**** EXERCISE MATERIALS
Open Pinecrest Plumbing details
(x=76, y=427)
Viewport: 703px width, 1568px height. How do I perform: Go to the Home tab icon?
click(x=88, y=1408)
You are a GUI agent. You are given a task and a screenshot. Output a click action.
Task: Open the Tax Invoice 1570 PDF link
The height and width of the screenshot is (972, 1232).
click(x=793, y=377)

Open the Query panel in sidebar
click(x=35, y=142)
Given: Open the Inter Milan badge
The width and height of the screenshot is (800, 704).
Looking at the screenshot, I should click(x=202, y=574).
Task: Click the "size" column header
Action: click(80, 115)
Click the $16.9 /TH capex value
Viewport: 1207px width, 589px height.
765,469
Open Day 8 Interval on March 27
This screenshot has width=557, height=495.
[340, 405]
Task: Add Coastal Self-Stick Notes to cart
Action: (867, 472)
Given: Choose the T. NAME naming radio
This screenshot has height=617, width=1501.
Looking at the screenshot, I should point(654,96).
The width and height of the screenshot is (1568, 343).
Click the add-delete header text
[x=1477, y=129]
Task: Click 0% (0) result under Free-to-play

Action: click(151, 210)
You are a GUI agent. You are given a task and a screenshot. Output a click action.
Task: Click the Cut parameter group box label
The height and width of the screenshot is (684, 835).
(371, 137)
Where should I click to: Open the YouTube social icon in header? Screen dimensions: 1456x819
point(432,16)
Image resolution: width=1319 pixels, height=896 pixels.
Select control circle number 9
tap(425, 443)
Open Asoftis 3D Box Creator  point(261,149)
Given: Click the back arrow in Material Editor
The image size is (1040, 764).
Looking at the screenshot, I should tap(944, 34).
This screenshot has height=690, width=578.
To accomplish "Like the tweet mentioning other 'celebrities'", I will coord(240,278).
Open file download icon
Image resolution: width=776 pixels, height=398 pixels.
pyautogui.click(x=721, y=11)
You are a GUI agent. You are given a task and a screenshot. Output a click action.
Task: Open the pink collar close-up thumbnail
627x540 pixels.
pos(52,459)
********
## TO DO
Repeat every row above word for word, with nothing changed.

## EXERCISE OUTPUT
Open Pinecrest Plumbing details
(x=76, y=427)
Viewport: 703px width, 1568px height. How do I perform: Go to the Home tab icon?
click(x=88, y=1408)
You are a GUI agent. You are given a task and a screenshot. Output a click action.
Task: Open the Tax Invoice 1570 PDF link
The height and width of the screenshot is (972, 1232).
click(x=793, y=377)

Open the Query panel in sidebar
click(x=35, y=142)
Given: Open the Inter Milan badge
The width and height of the screenshot is (800, 704).
Looking at the screenshot, I should click(x=202, y=574).
Task: Click the "size" column header
Action: click(80, 115)
Click the $16.9 /TH capex value
Viewport: 1207px width, 589px height.
765,469
Open Day 8 Interval on March 27
This screenshot has width=557, height=495.
[340, 405]
Task: Add Coastal Self-Stick Notes to cart
Action: (867, 472)
Given: Choose the T. NAME naming radio
This screenshot has height=617, width=1501.
Looking at the screenshot, I should point(654,96).
The width and height of the screenshot is (1568, 343).
Click the add-delete header text
[x=1477, y=129]
Task: Click 0% (0) result under Free-to-play

Action: click(151, 210)
You are a GUI agent. You are given a task and a screenshot. Output a click action.
Task: Click the Cut parameter group box label
The height and width of the screenshot is (684, 835).
(371, 137)
Where should I click to: Open the YouTube social icon in header? Screen dimensions: 1456x819
point(432,16)
Image resolution: width=1319 pixels, height=896 pixels.
Select control circle number 9
tap(425, 443)
Open Asoftis 3D Box Creator  point(261,149)
Given: Click the back arrow in Material Editor
The image size is (1040, 764).
Looking at the screenshot, I should tap(944, 34).
This screenshot has height=690, width=578.
To accomplish "Like the tweet mentioning other 'celebrities'", I will coord(240,278).
Open file download icon
Image resolution: width=776 pixels, height=398 pixels.
pyautogui.click(x=721, y=11)
You are a GUI agent. You are given a task and a screenshot. Output a click action.
Task: Open the pink collar close-up thumbnail
627x540 pixels.
pos(52,459)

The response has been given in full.